All entries must be repeated exactly. No picture should appear in the result.
·····
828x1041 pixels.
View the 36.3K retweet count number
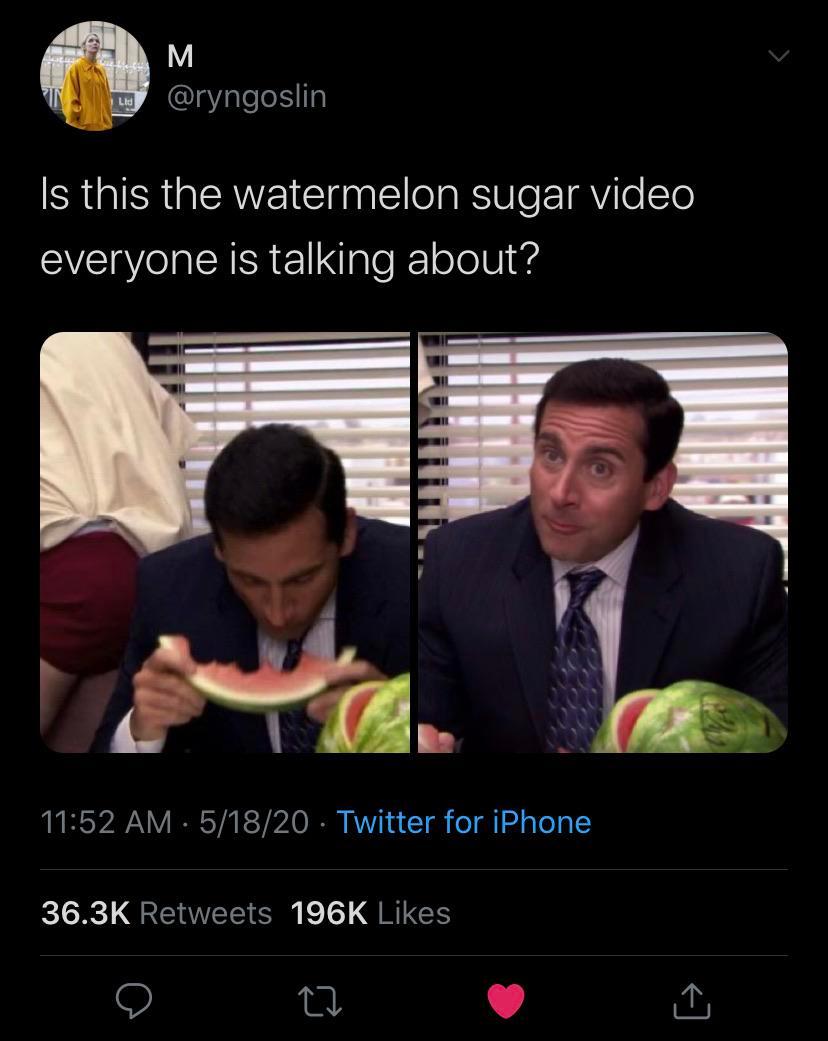[x=86, y=913]
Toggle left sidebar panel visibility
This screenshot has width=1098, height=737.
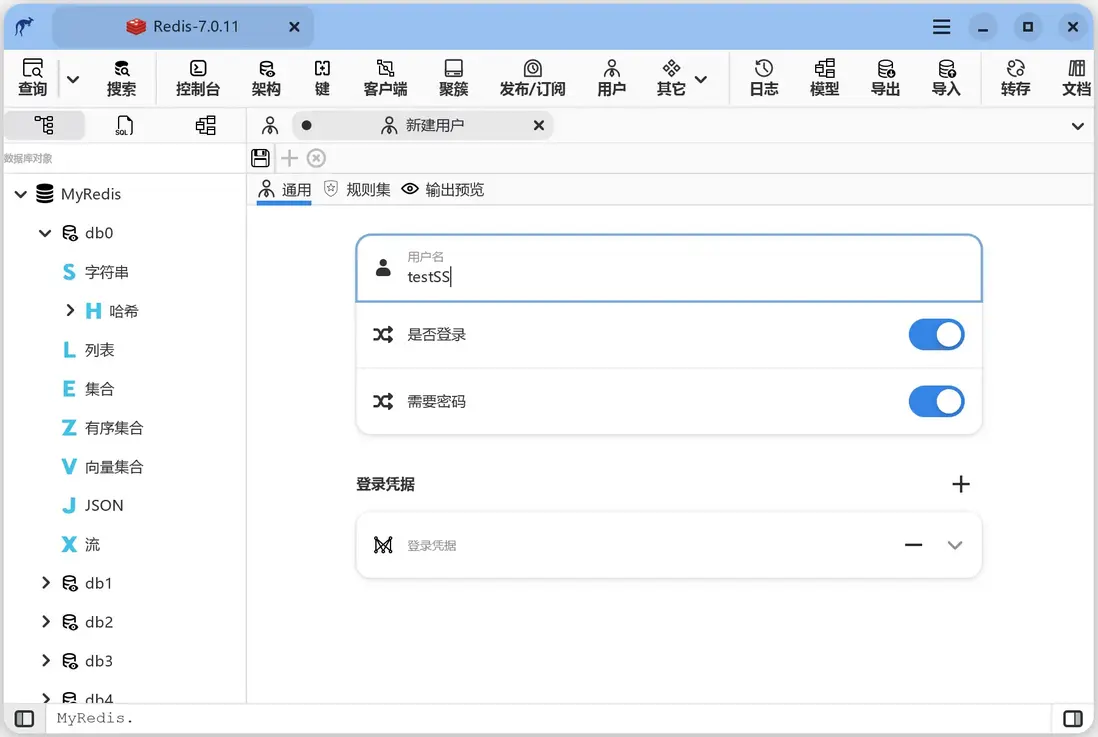pos(25,719)
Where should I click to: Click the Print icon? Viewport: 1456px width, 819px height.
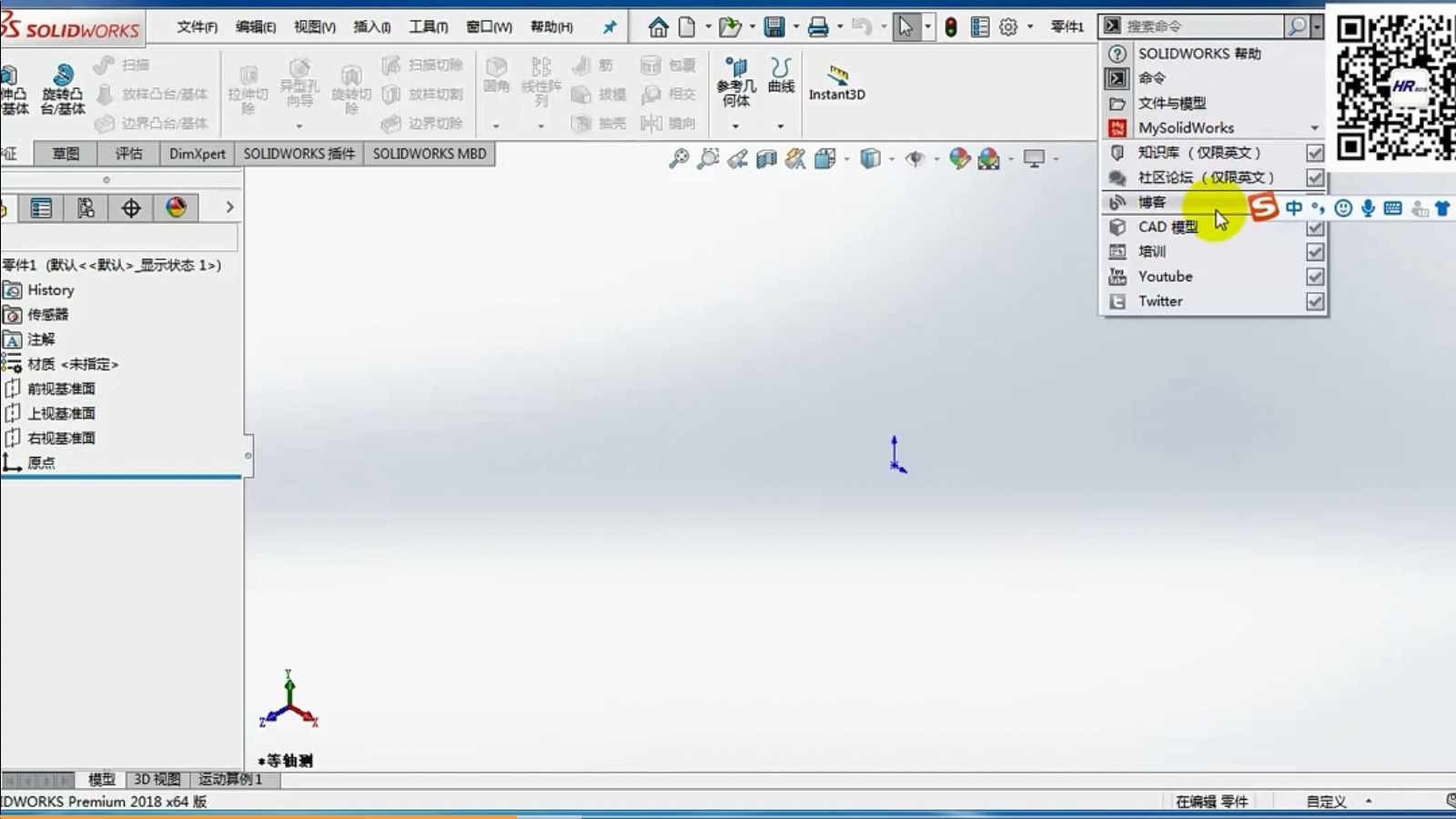tap(818, 27)
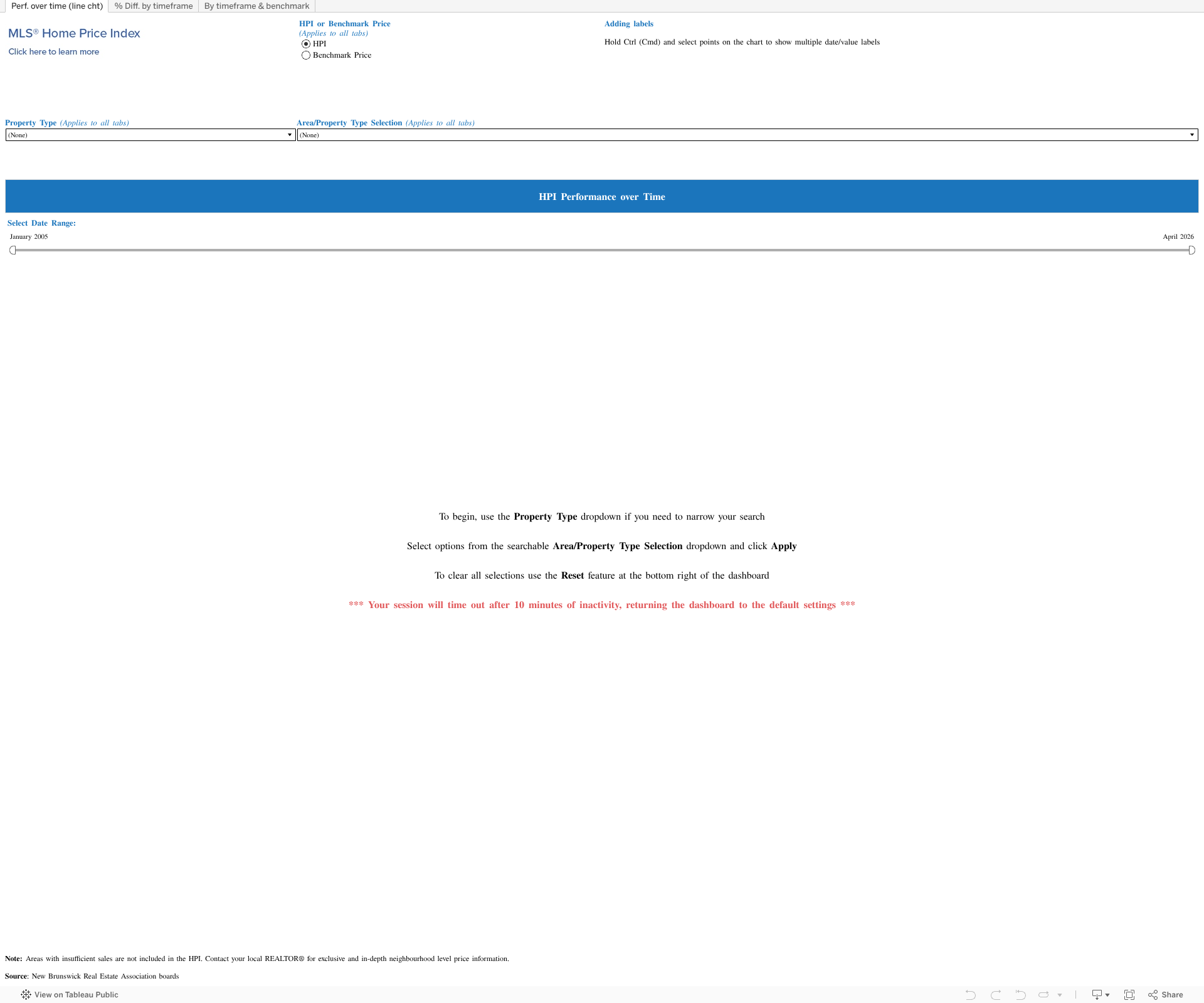Click the April 2026 end slider handle

coord(1191,250)
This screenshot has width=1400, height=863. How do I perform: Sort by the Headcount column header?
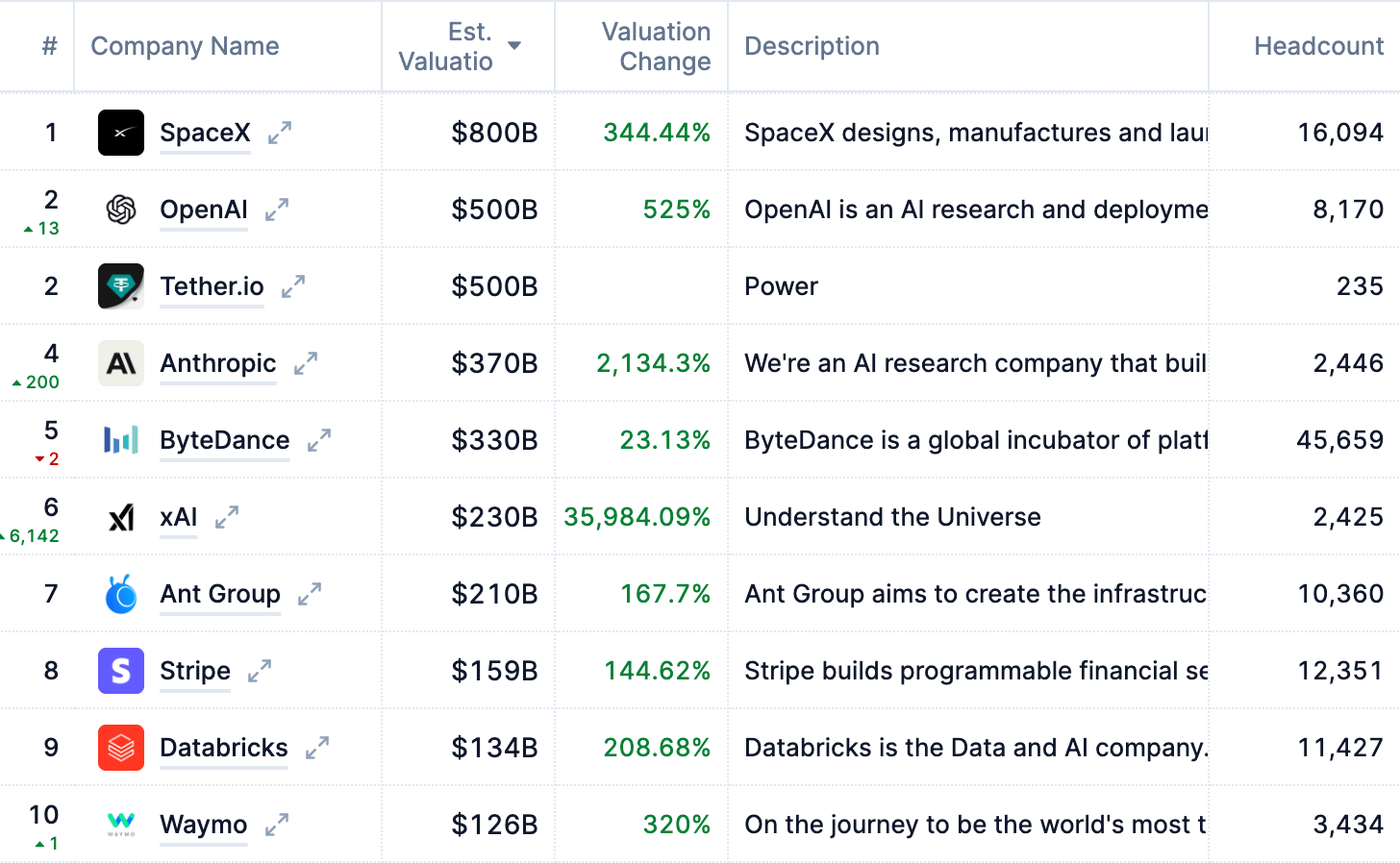[x=1318, y=46]
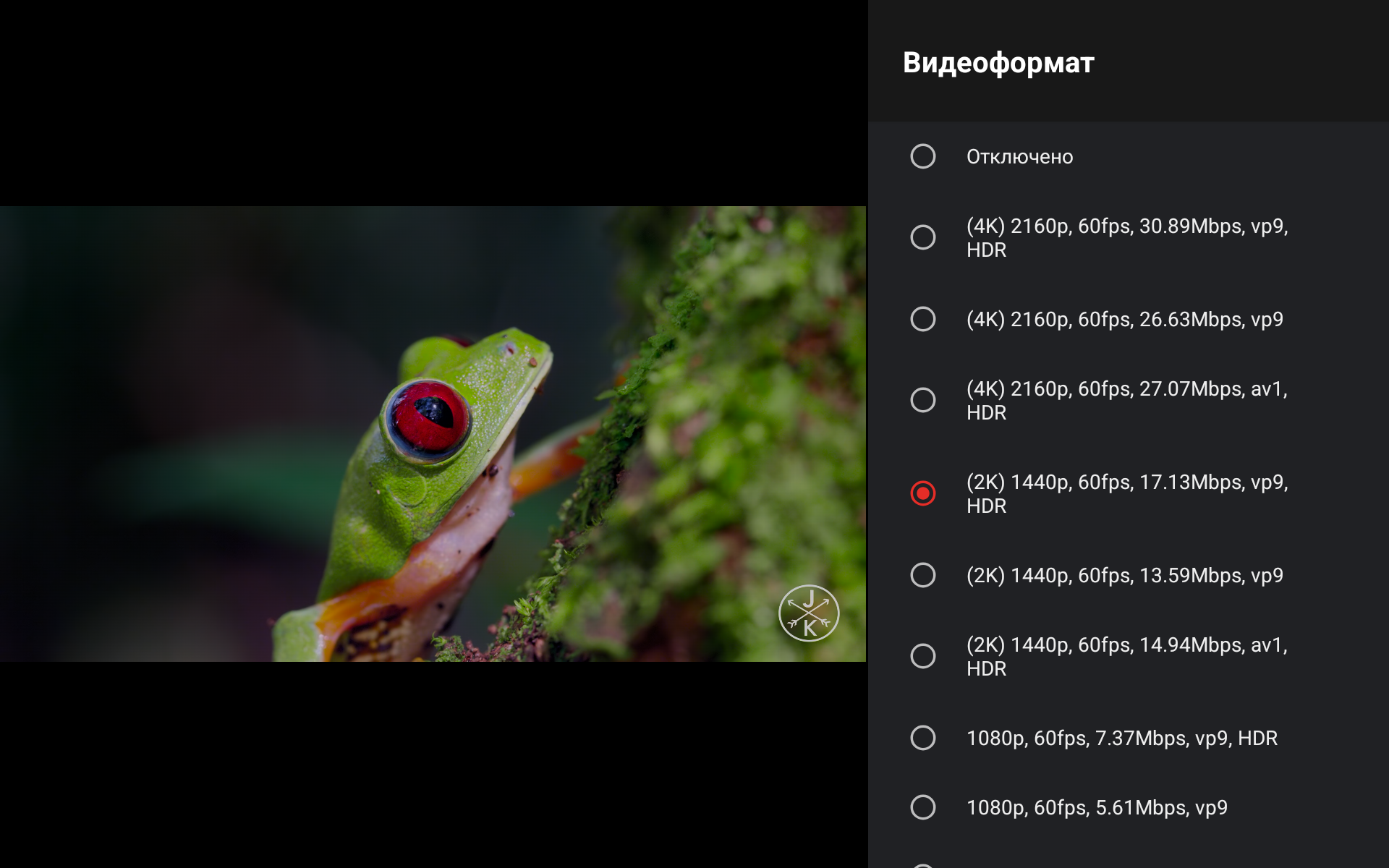The image size is (1389, 868).
Task: Click the frog video frame
Action: [433, 434]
·····
-- EXERCISE OUTPUT --
828x1041 pixels.
View the 36.3K retweet count number
[x=86, y=913]
Toggle left sidebar panel visibility
This screenshot has width=1098, height=737.
pos(25,719)
Where should I click to: Click the Print icon? Viewport: 1456px width, 819px height.
tap(818, 27)
Click the April 2026 end slider handle

coord(1191,250)
This screenshot has width=1400, height=863. How do I perform: Sort by the Headcount column header?
[x=1318, y=46]
The image size is (1389, 868).
Task: Click the frog video frame
Action: [433, 434]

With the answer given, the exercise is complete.